Using Delayed Dumping

Delayed dumping is similar to on-demand loading, however it needs less changes to the containing class. Assigning an instance of DelayedContainer in the necessary location in the class is sufficient in preparing h5preserve for delayed dumping of the object. When the data is ready to be dumped, calling write_container() dumps the data to the file as if it has been dumped when the containing class had been dumped. In a class where it is an attribute which is to be dumped later, the following is sufficient:

class ContainerClass:
    def __init__(self, data=None):
        if data is None:
            data = DelayedContainer()
        self._data = data

    @property
    def data(self):
        return self._data

    @data.setter
    def data(self, data):
        if isinstance(self._data, DelayedContainer):
            self._data.write_container(soln)
            self._data = data
        else:
            raise RuntimeError("Cannot change data")

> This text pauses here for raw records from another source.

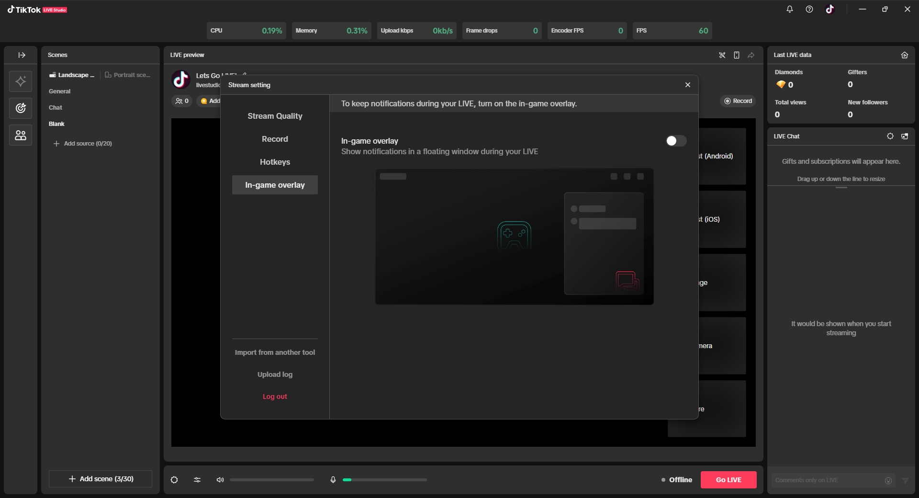Close the Stream setting dialog
Screen dimensions: 919x498
[x=687, y=85]
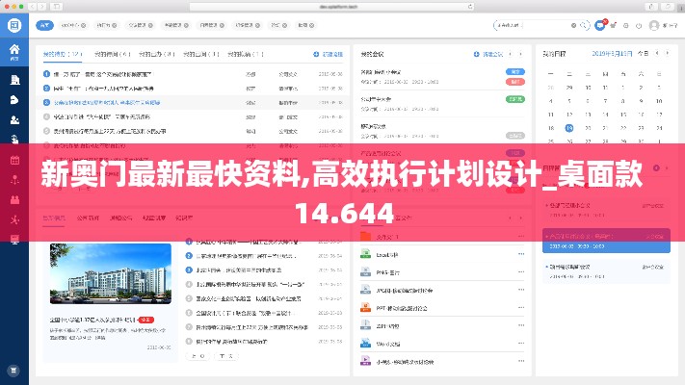Open more options for Word document row
Image resolution: width=685 pixels, height=385 pixels.
(x=521, y=344)
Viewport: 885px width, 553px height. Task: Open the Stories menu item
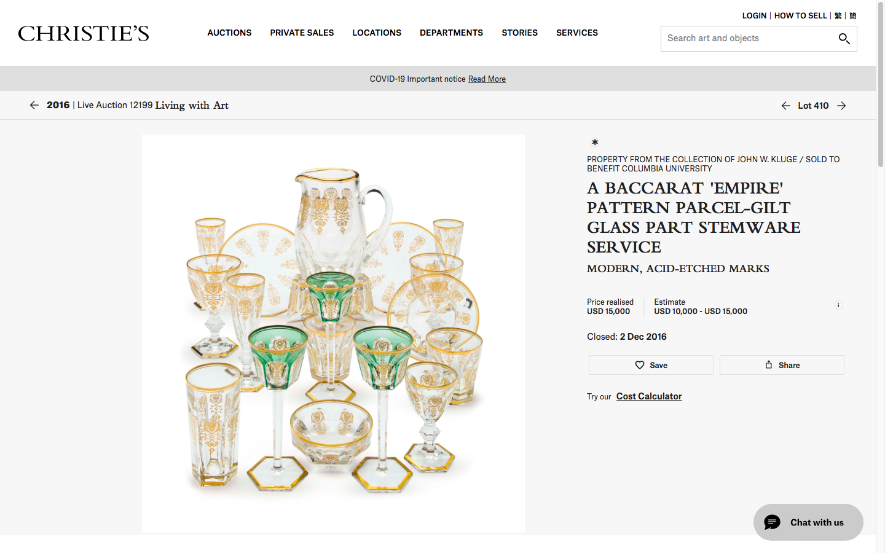(x=519, y=33)
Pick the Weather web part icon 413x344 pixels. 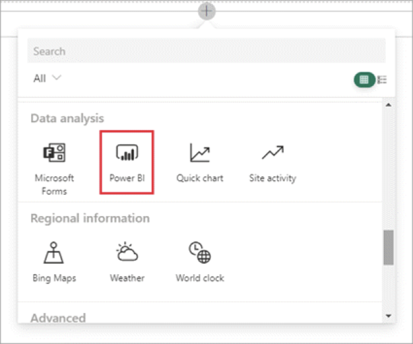pyautogui.click(x=127, y=253)
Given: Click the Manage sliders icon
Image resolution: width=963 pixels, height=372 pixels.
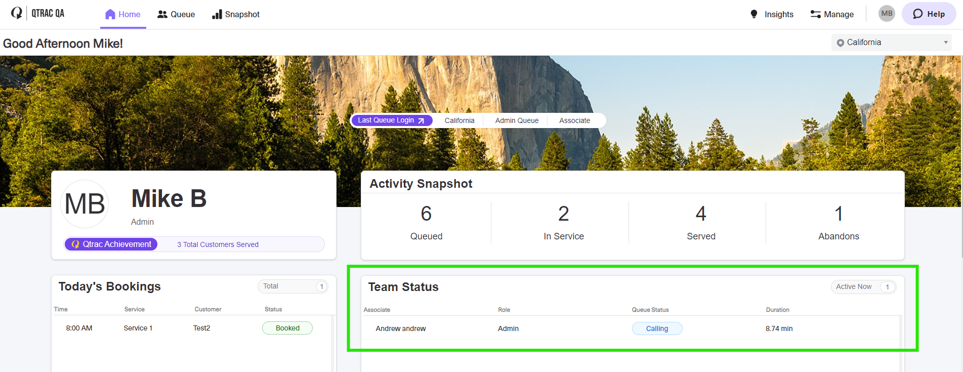Looking at the screenshot, I should click(815, 14).
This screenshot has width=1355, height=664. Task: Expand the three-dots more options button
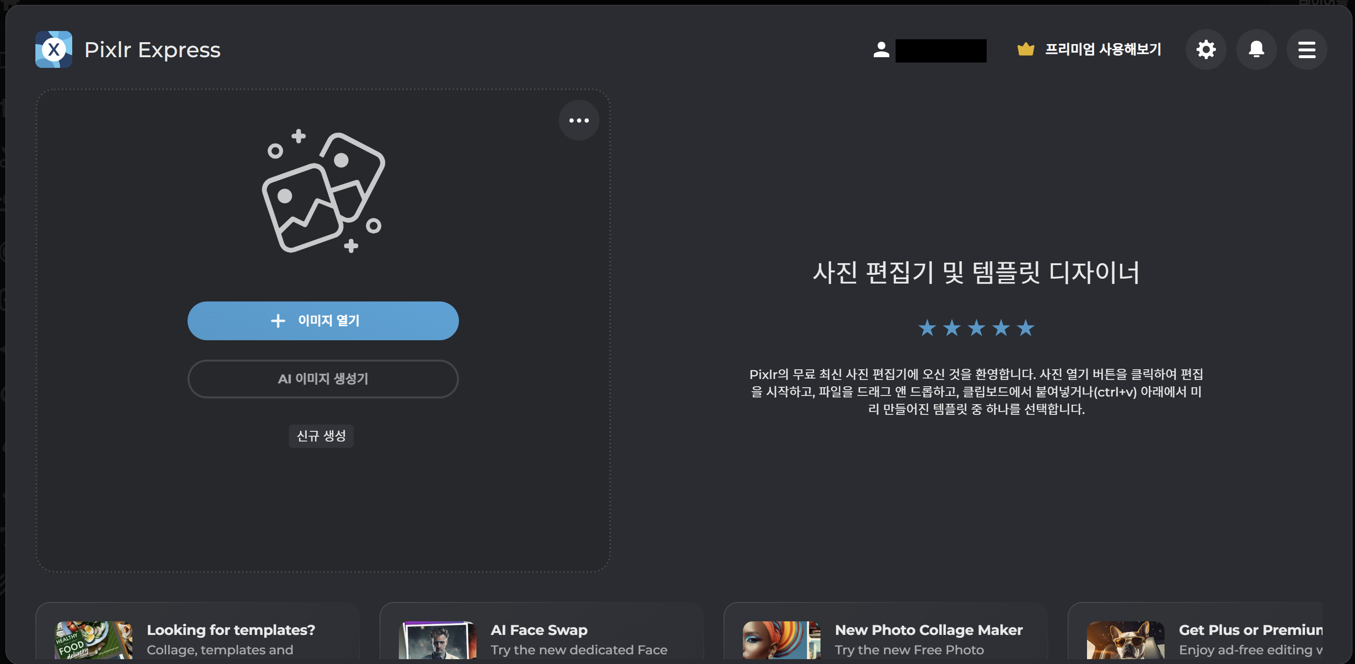tap(579, 120)
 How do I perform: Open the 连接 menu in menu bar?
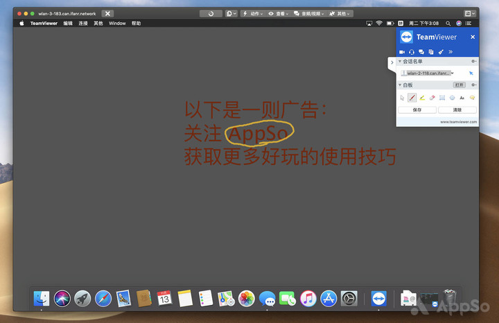83,23
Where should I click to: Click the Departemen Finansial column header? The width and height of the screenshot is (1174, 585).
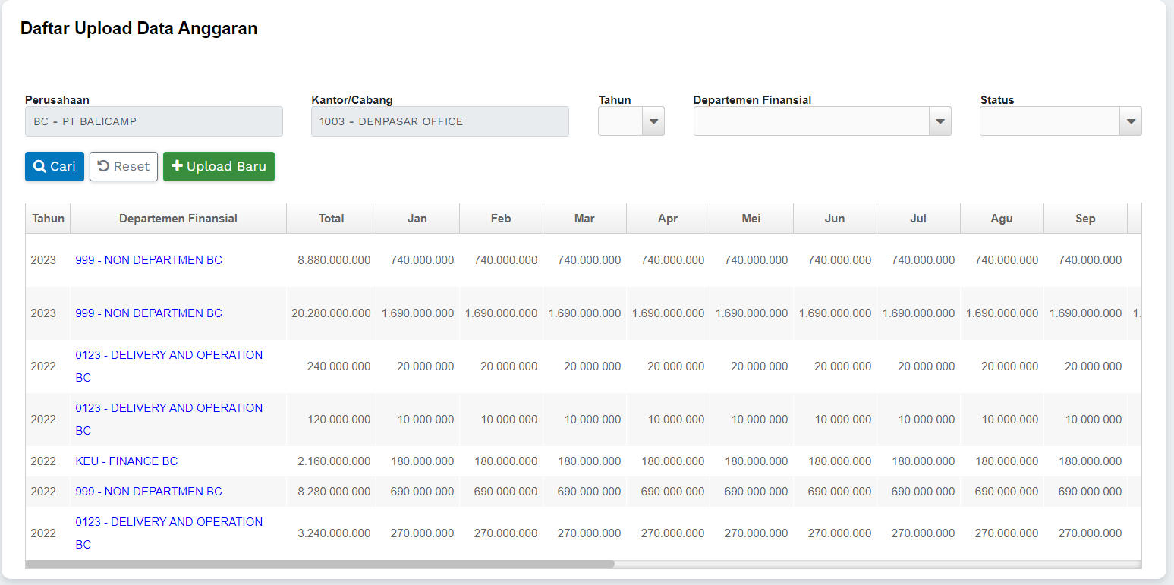178,219
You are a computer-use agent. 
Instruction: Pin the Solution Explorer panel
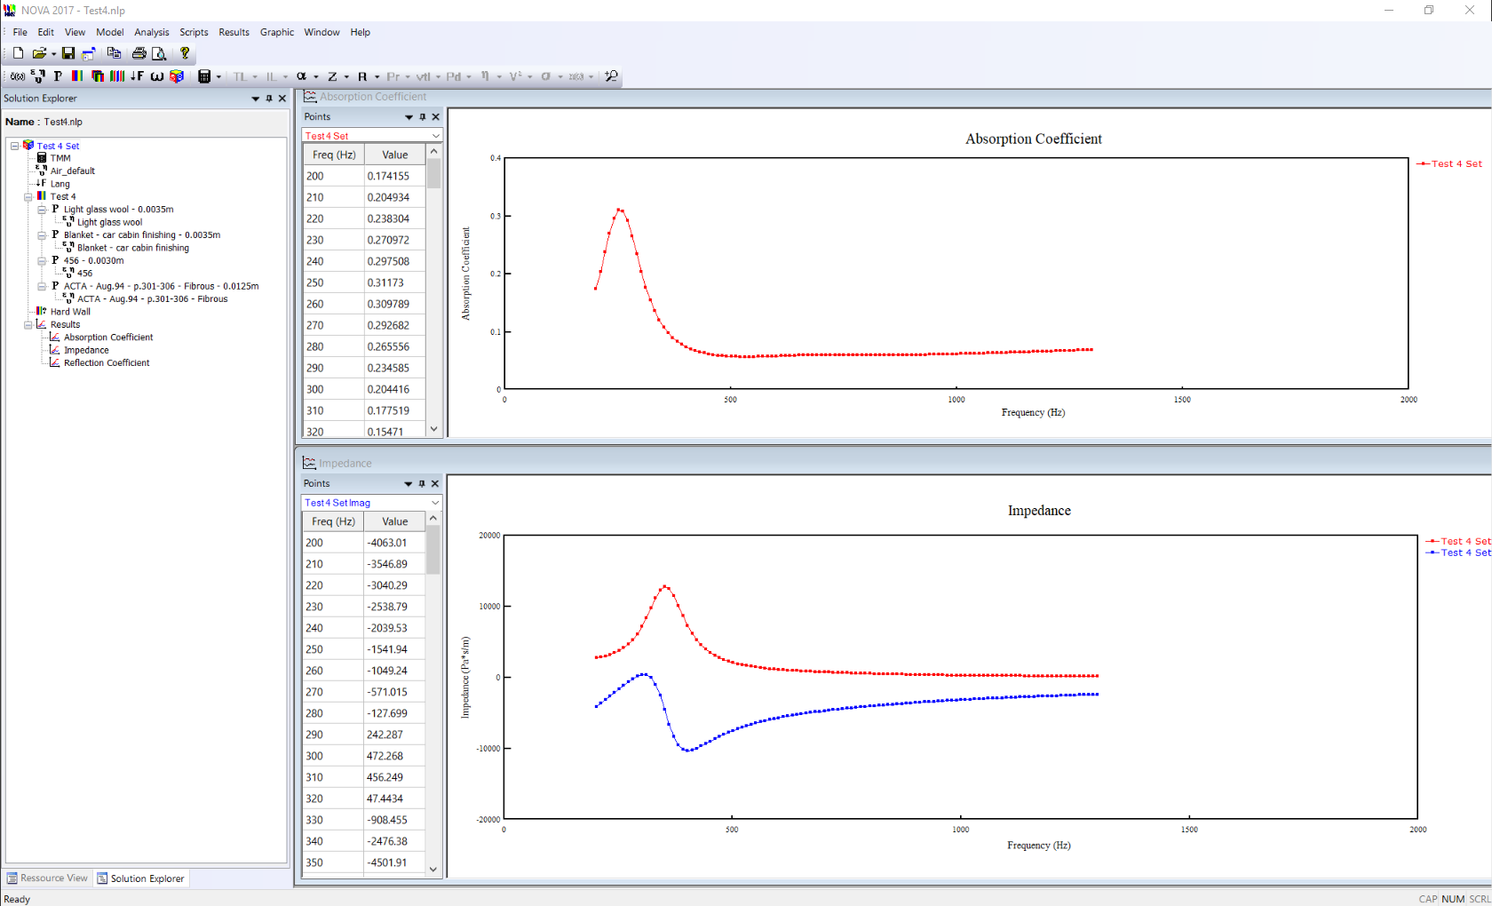269,99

Built-in Loaders, Dumpers and Registries

h5preserve comes with a number of predefined loader/dumper pairs for built-in python types. The defaults for new_registry_list() automatically include these registries. If you do not wish to use the predefined registries, you should instead instantiate RegistryContainer manually.

The following table outlines the supported types, and how they are encoded in the HDF5 file.

Type Encoding Included by default
None h5py.Empty True
int a dataset True
float a dataset True
bool a dataset True
bytes (py2 str) a dataset True
unicode (py3 str) a dataset True
tuple a dataset True
list a dataset True

Manually Creating the Registry Container

To create the Registry Container manually, replace all calls to new_registry_list() with RegistryContainer. This will allow you to select which built-in registries (if any) you which to use. For example, if you only want to convert None to h5py.Empty, you would do:

from h5preserve import Registry, RegistryContainer
from h5preserve.additional_registries import none_python_registry

registry = Registry("my cool registry")

registries = RegistryContainer(registry, none_python_registry)

You could then pass registries to h5preserve.open, or lock to a specific version, or anything else you’d do after calling new_registry_list().